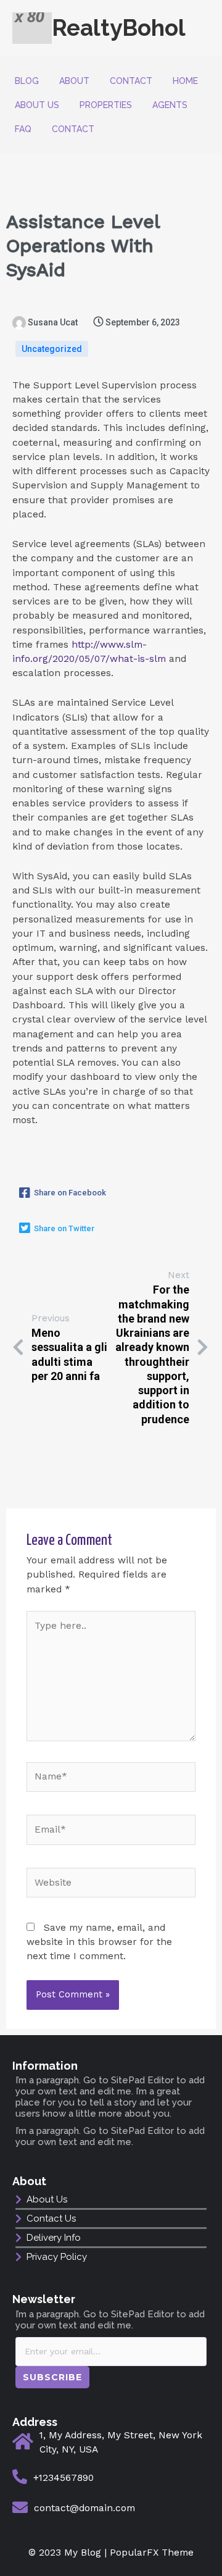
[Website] (111, 1885)
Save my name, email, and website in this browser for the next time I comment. (99, 1942)
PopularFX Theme (152, 2552)
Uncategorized (52, 349)
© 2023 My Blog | (69, 2552)
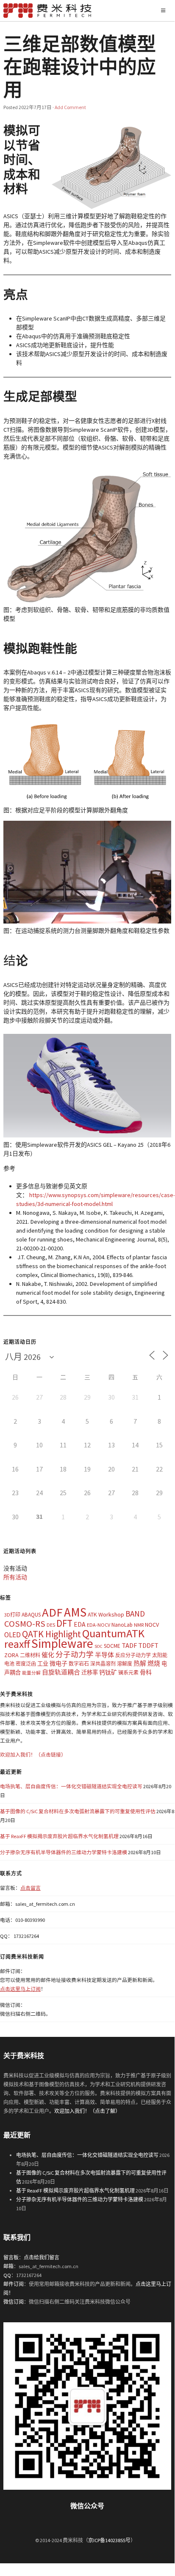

------------------------

#### [Problem requirements]
Print the listing verbatim; no pictures.

#### [Problem solution]
[Website] (111, 1885)
Save my name, email, and website in this browser for the next time I comment. (99, 1942)
PopularFX Theme (152, 2552)
Uncategorized (52, 349)
© 2023 My Blog | (69, 2552)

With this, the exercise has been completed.